(DATA FOR THIS TASK)

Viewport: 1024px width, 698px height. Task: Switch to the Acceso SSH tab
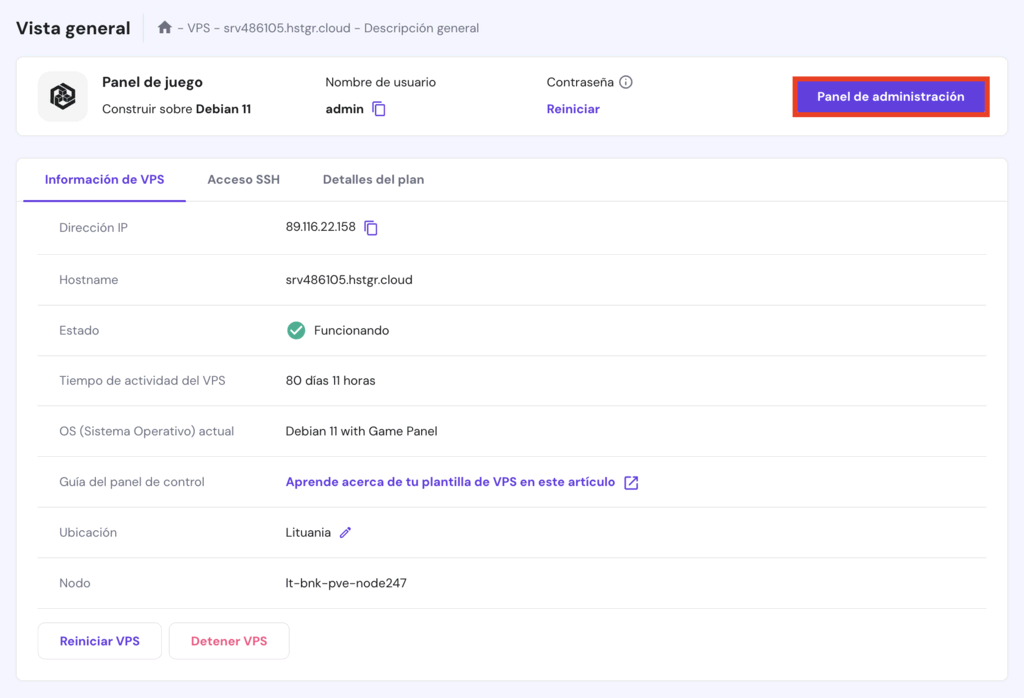tap(243, 180)
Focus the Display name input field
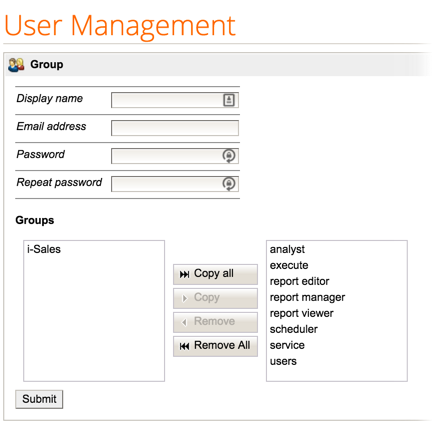The image size is (433, 428). (x=175, y=100)
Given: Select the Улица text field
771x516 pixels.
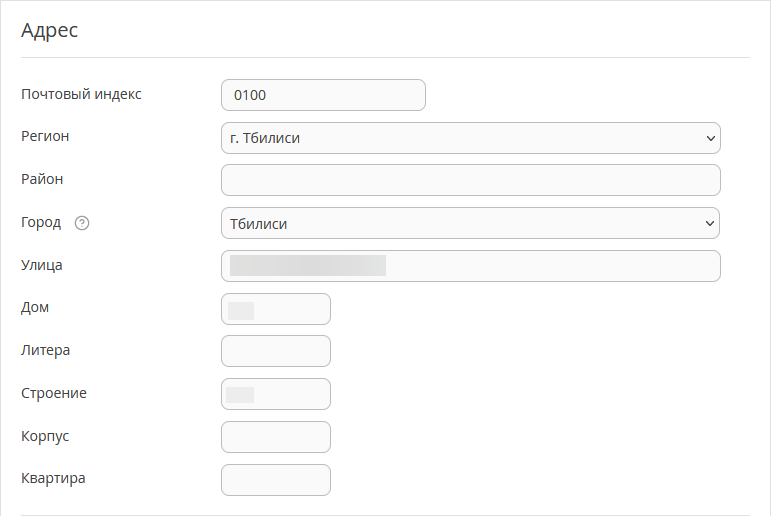Looking at the screenshot, I should (x=471, y=266).
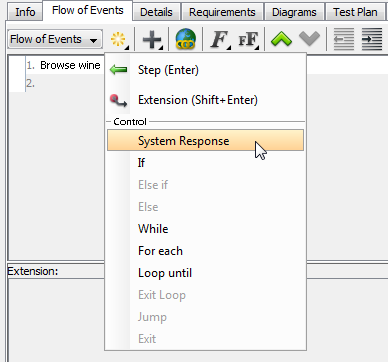
Task: Click the yellow starburst new-step icon
Action: point(119,39)
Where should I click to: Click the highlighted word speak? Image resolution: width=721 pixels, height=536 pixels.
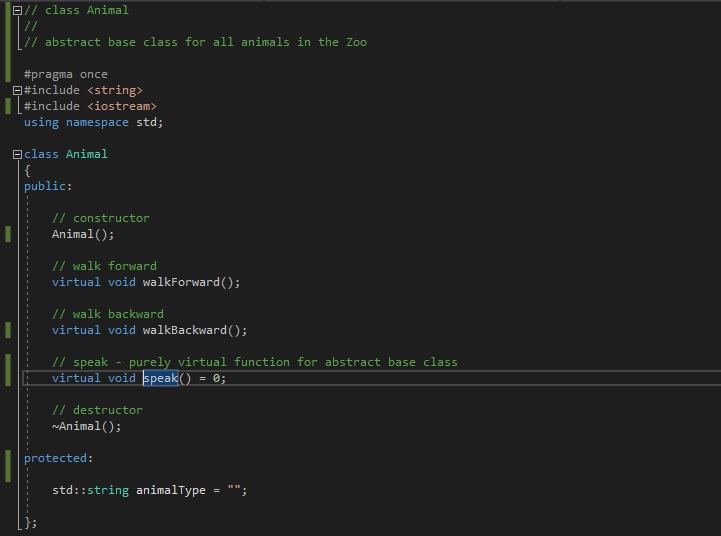click(x=160, y=378)
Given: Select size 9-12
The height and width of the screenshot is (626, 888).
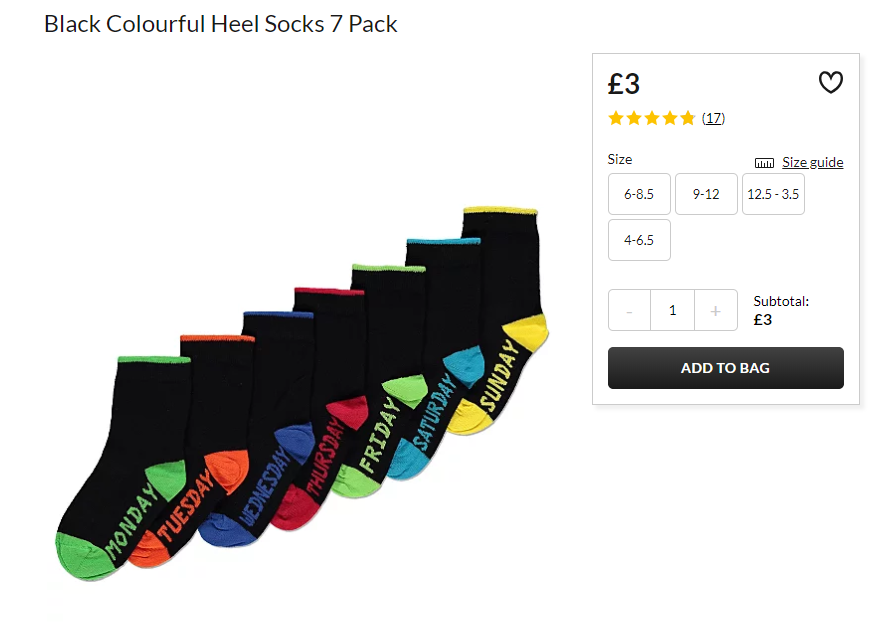Looking at the screenshot, I should (706, 194).
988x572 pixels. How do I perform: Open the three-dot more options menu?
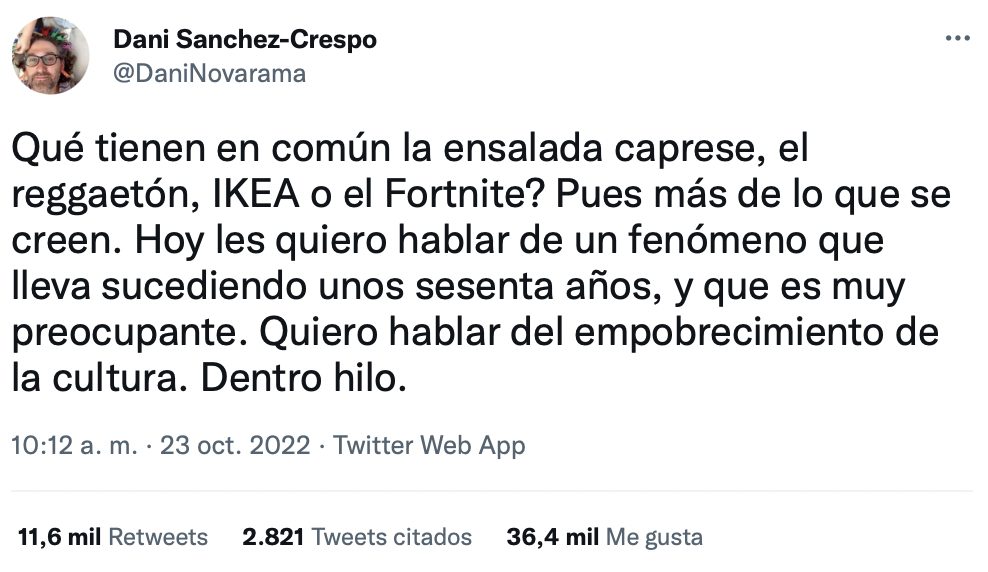coord(957,38)
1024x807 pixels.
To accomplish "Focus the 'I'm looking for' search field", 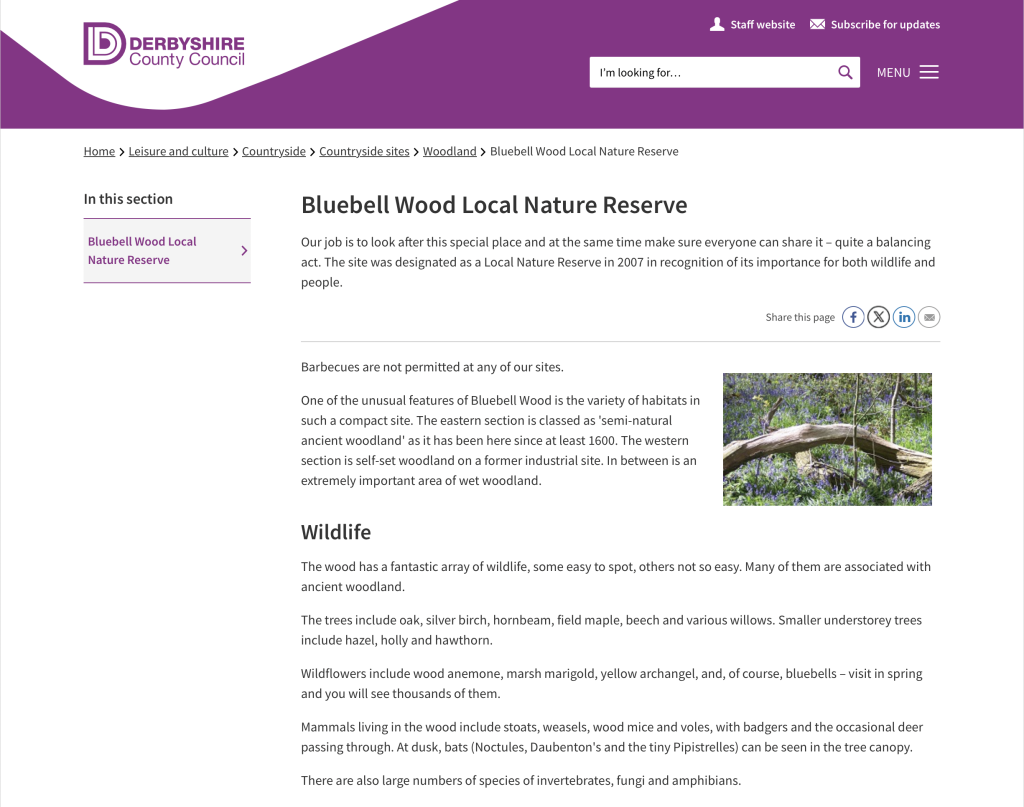I will pos(712,72).
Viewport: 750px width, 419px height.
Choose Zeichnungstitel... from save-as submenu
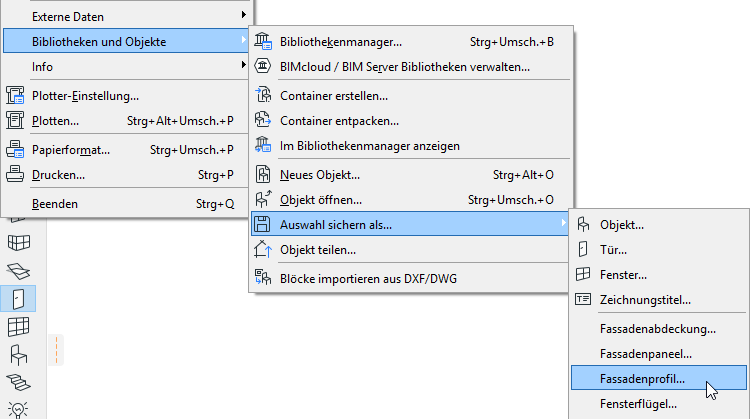[x=646, y=299]
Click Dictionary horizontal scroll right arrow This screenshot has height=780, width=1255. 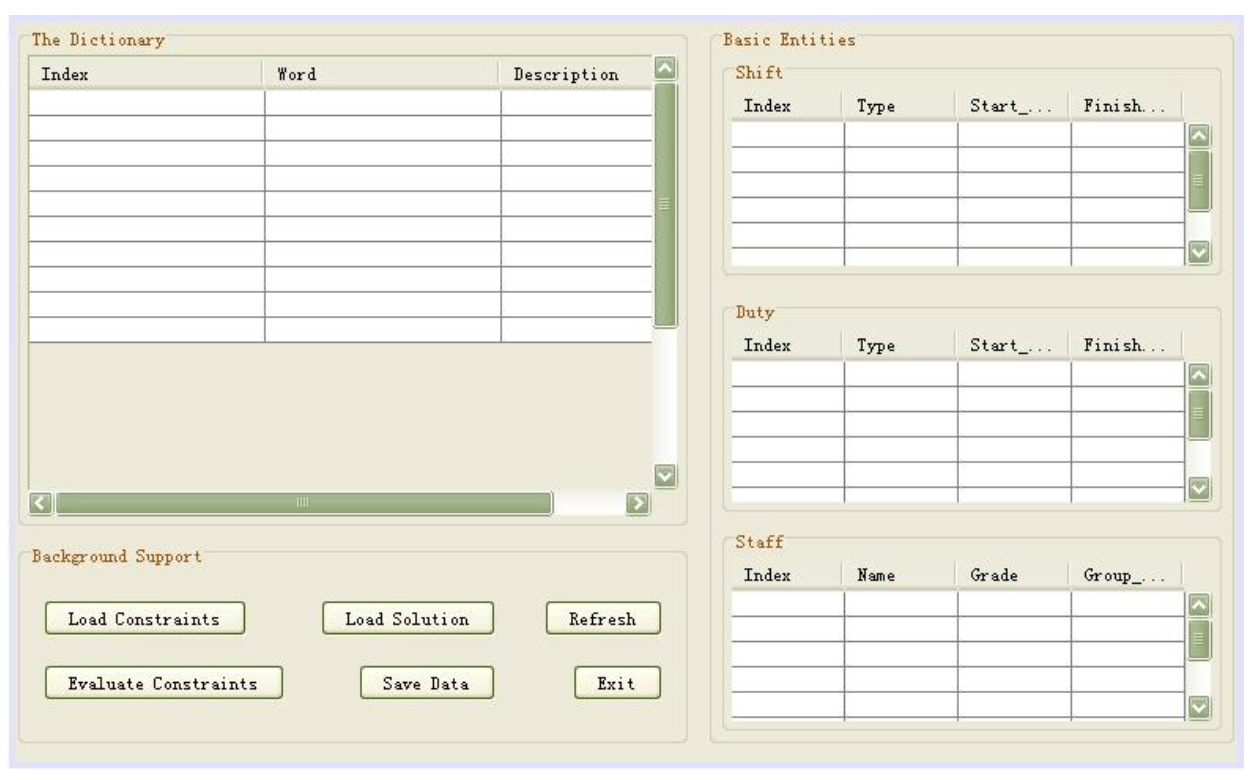coord(632,502)
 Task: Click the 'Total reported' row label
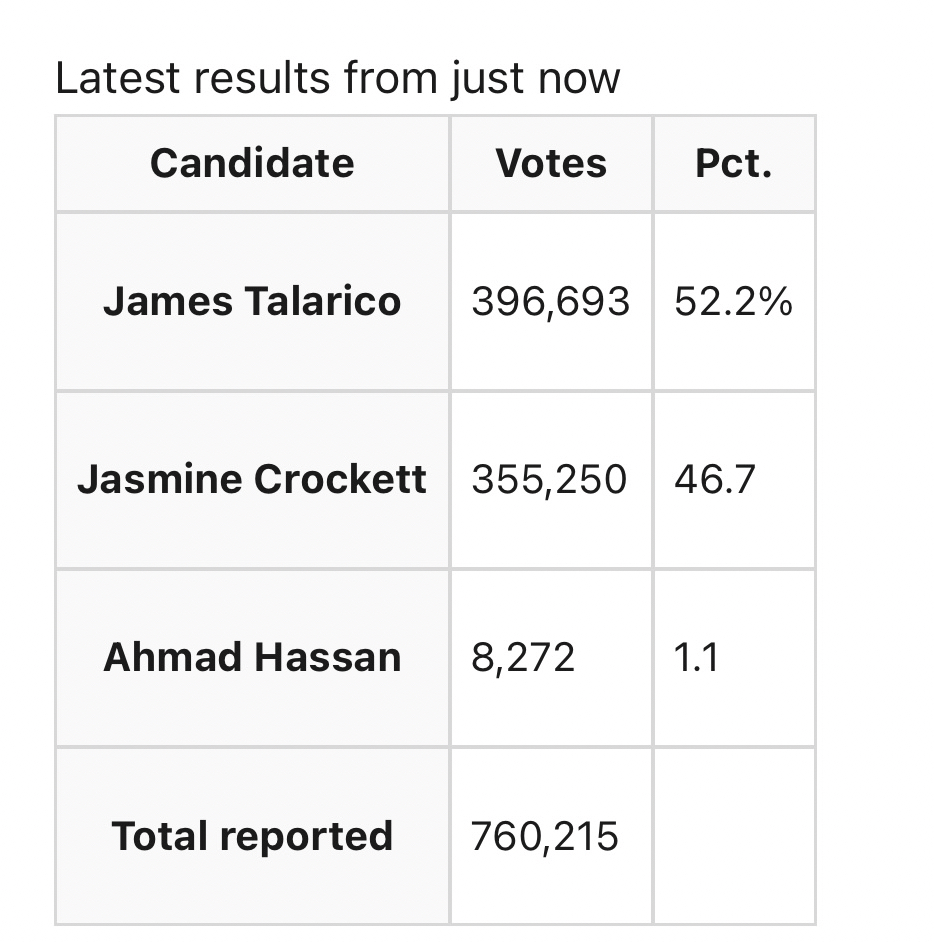coord(252,836)
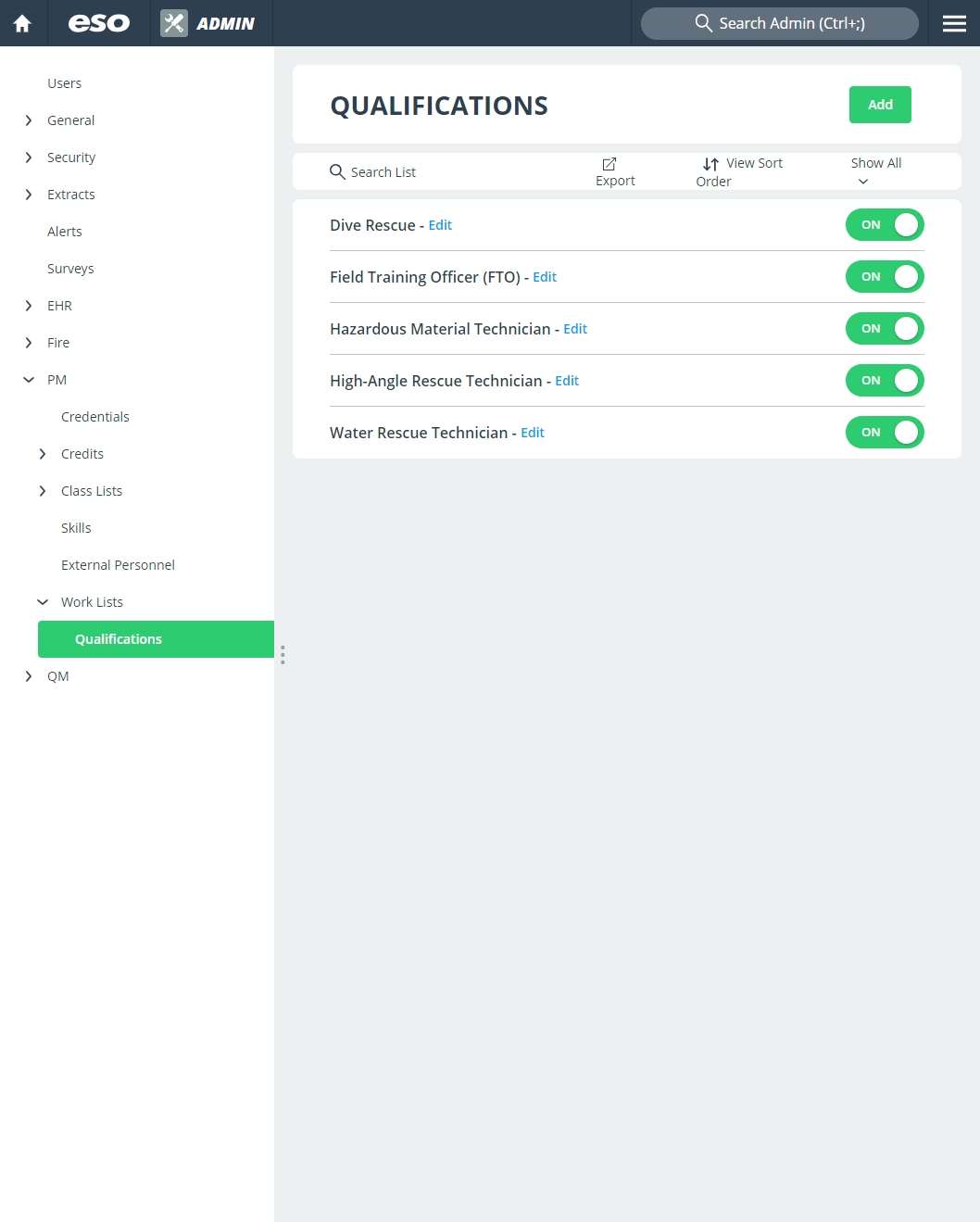Focus the Search Admin input field
The width and height of the screenshot is (980, 1222).
(x=780, y=23)
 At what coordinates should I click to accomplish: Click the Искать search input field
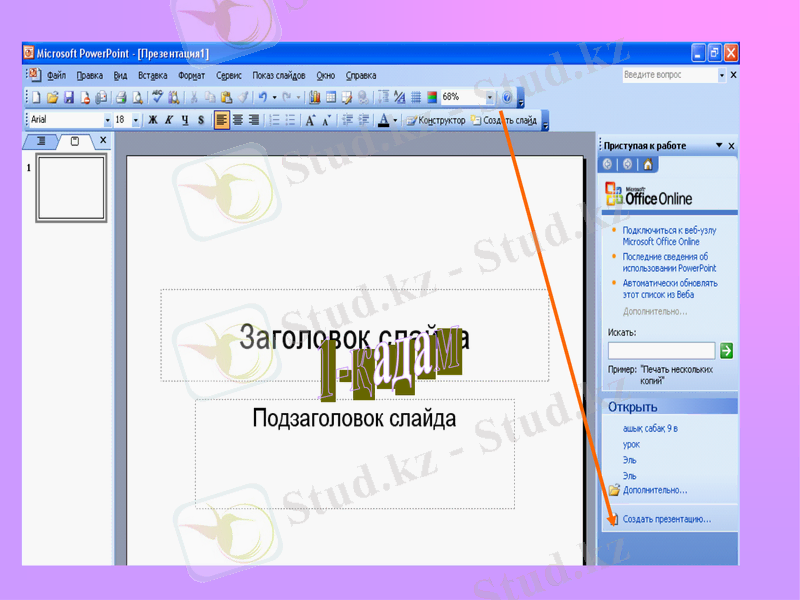(661, 350)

(End DATA FOR THIS TASK)

The lines above that include "Select" should each be listed.

Given: Select the Улица text field
Given: Select size 9-12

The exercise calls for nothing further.